Personne ne décide de garder un oreiller mort. On le garde parce qu’on ne voit pas qu’il l’est. Une taie propre, une forme à peu près correcte quand il est posé sur le lit, et le doute ne vient jamais. Il faudrait le sortir de sa taie, le regarder et le manipuler pour comprendre, et cela ne se produit pratiquement jamais. Voici comment trancher en dix secondes.
Comment savoir si son oreiller est encore bon ?
Sortez-le de sa taie. Pliez-le en deux, franchement. Posez un livre dessus, comptez jusqu’à trente, retirez le livre et regardez.

S’il se rouvre seul et revient à sa forme, le garnissage a encore du ressort et il continuera à soutenir votre tête. S’il reste plié, replié sur lui-même, c’est terminé : les fibres ont perdu leur élasticité et ne reviendront pas. Ce test fonctionne sur les fibres synthétiques, les plumes et le duvet. Il ne s’applique pas à un bloc de mousse à mémoire de forme, qui, lui, se juge autrement : s’il ne reprend plus sa forme initiale après votre lever, ou s’il présente un creux permanent à l’emplacement de la tête, il est fini.
Tous les combien faut-il changer d’oreiller ?
Il n’existe pas de durée universelle, et se fier au calendrier est le meilleur moyen de jeter un oreiller encore bon ou de garder un oreiller mort. Ce qui décide, c’est le garnissage. Une fibre synthétique bon marché perd son ressort très vite, souvent au bout d’une saison ou deux. Les plumes et le duvet tiennent bien plus longtemps si on les regonfle. La mousse et le latex conservent leur hauteur des années.
La règle utile n’est donc pas une date, mais une habitude : refaites le test du pli tous les six mois, et arrêtez de vous demander si l’oreiller est vieux. Il est mort ou il ne l’est pas.
Un oreiller ne meurt pas le jour où il devient sale. Il meurt le jour où il cesse de vous soutenir, et ce jour-là, rien ne se voit.
Comment laver un oreiller, et à quelle fréquence ?
Votre tête y dépose chaque nuit de la sueur, du sébum et des cellules mortes, qui traversent la taie et nourrissent les acariens. Le lavage n’est donc pas une coquetterie : c’est ce qui empêche l’oreiller de devenir un réservoir, en particulier si vous êtes allergique.

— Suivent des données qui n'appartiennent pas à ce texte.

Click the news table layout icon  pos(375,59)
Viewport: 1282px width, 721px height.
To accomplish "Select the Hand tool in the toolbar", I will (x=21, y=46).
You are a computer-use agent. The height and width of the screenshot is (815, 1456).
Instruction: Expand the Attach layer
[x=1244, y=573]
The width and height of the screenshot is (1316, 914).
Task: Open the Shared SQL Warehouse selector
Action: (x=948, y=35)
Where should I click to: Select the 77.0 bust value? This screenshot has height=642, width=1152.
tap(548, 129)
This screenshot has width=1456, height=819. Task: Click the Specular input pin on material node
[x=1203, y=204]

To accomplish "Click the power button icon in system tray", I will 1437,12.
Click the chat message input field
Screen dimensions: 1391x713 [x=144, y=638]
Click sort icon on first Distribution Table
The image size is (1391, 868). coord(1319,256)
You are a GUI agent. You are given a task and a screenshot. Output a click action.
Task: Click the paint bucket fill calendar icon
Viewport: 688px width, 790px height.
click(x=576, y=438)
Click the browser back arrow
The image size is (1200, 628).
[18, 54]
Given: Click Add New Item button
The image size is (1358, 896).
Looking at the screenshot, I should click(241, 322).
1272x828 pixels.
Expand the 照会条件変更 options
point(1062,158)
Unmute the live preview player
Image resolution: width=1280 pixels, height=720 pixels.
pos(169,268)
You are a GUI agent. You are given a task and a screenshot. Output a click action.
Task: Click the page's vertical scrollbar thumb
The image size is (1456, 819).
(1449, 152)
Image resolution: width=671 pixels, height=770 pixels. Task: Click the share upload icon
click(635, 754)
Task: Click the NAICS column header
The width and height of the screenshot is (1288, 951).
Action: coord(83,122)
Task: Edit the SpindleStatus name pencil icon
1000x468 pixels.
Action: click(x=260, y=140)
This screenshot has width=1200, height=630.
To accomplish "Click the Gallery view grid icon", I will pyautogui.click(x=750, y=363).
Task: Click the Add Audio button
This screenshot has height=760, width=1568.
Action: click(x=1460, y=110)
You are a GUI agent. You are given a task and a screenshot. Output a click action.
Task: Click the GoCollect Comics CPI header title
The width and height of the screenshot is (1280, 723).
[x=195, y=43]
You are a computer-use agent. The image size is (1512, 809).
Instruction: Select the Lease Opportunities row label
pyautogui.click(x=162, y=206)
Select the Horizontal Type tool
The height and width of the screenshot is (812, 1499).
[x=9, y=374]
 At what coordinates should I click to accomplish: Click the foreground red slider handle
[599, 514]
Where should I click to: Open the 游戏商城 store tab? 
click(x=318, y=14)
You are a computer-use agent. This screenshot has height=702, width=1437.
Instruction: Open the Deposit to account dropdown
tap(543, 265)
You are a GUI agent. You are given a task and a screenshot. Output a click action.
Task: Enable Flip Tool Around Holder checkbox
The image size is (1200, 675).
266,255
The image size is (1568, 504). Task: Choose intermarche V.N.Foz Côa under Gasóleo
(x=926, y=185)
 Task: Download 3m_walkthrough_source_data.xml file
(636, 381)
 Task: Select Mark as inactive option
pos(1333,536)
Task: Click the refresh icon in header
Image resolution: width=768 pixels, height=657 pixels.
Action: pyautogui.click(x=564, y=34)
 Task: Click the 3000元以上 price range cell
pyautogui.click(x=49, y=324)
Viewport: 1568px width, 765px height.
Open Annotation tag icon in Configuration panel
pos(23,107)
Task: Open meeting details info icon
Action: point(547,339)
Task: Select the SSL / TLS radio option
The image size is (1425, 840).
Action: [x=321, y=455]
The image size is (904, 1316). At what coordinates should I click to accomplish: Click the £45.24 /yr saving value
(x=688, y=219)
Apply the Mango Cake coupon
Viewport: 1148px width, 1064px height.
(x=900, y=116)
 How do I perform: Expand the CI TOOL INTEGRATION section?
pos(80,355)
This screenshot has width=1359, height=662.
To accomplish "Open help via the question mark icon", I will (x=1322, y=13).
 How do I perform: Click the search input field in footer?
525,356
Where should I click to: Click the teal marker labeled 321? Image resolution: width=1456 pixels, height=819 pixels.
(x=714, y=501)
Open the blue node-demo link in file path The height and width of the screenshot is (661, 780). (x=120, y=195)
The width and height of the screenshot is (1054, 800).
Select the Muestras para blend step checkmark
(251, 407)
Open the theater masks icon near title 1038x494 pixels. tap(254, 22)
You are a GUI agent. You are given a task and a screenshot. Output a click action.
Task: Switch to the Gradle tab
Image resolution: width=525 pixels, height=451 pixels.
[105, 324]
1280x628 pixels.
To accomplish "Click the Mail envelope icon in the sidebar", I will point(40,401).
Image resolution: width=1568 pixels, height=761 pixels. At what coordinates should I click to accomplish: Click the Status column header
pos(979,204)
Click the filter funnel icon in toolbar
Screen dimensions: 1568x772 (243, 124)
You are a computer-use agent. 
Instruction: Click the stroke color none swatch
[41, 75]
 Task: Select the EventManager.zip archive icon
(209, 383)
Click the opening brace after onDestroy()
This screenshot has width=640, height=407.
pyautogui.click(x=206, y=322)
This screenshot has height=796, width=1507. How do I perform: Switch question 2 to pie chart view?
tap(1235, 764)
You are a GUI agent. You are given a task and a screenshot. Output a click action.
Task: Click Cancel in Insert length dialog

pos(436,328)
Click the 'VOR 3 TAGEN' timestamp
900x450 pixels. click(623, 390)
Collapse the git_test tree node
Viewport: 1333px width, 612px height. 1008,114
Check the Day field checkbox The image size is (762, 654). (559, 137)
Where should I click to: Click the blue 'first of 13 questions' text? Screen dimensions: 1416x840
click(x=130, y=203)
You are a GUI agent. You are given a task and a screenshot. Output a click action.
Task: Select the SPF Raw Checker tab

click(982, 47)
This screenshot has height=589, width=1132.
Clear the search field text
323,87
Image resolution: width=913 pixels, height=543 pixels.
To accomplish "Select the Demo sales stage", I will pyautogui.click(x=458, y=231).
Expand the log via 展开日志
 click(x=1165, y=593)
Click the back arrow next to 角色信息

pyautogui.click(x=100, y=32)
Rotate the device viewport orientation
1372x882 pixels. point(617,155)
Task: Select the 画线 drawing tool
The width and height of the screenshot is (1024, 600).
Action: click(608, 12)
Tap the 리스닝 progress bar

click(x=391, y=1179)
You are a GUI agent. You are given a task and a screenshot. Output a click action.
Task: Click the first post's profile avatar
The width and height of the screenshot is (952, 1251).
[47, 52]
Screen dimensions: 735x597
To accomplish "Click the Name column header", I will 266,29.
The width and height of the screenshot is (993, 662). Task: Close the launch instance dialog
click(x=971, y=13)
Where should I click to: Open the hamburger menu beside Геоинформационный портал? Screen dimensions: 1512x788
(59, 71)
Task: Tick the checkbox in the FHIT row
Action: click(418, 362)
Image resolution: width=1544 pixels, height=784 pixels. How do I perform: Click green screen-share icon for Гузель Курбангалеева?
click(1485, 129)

La méthode dépend entièrement du garnissage, et c’est le seul endroit de cet article où une liste s’impose :
- Fibres synthétiques et duvet : lavables en machine deux à trois fois par an, sur un cycle doux, avec un essorage modéré. Deux oreillers à la fois pour équilibrer le tambour, et séchage complet impératif, sans quoi l’humidité résiduelle fait moisir le cœur du garnissage.
- Plumes : lavables également, mais elles réclament un séchage long et un regonflage régulier pendant le séchage, faute de quoi elles s’agglomèrent en paquets.
- Mousse à mémoire de forme et latex : jamais en machine. L’eau et l’essorage détruisent la structure de la mousse. On aère, on nettoie la surface avec un linge humide, et on protège avec une sous-taie.
Dans tous les cas, la protection vaut mieux que le lavage : une sous-taie ou un protège-oreiller lavable à soixante degrés prend l’essentiel de la saleté et se lave, lui, sans risque.
Qu’est-ce qui tue un oreiller avant l’heure ?
Trois habitudes, toutes courantes. Dormir dessus avec les cheveux mouillés, ce qui installe l’humidité au cœur du garnissage nuit après nuit. Le plier ou le tasser sous la tête pour gagner de la hauteur, ce qui écrase les fibres à un endroit précis et les tue localement, alors que le vrai problème est que l’oreiller est trop bas pour vous. Et le laisser sans protection, tout simplement.
Ce deuxième point mérite qu’on s’y arrête : si vous pliez votre oreiller en deux chaque nuit pour être bien, ce n’est pas d’un lavage que vous avez besoin, c’est d’un oreiller plus épais. Notre guide de l’oreiller selon la position de sommeil explique comment déterminer la hauteur qu’il vous faut.
Ce qu’il faut retenir
Ne datez pas votre oreiller, testez-le. Le pli en dix secondes tranche mieux que n’importe quelle durée moyenne. Lavez selon le garnissage et jamais la mousse en machine. Et si vous vous surprenez à tasser, plier ou empiler pour trouver la bonne hauteur, votre oreiller vous dit quelque chose : il n’est pas à votre taille.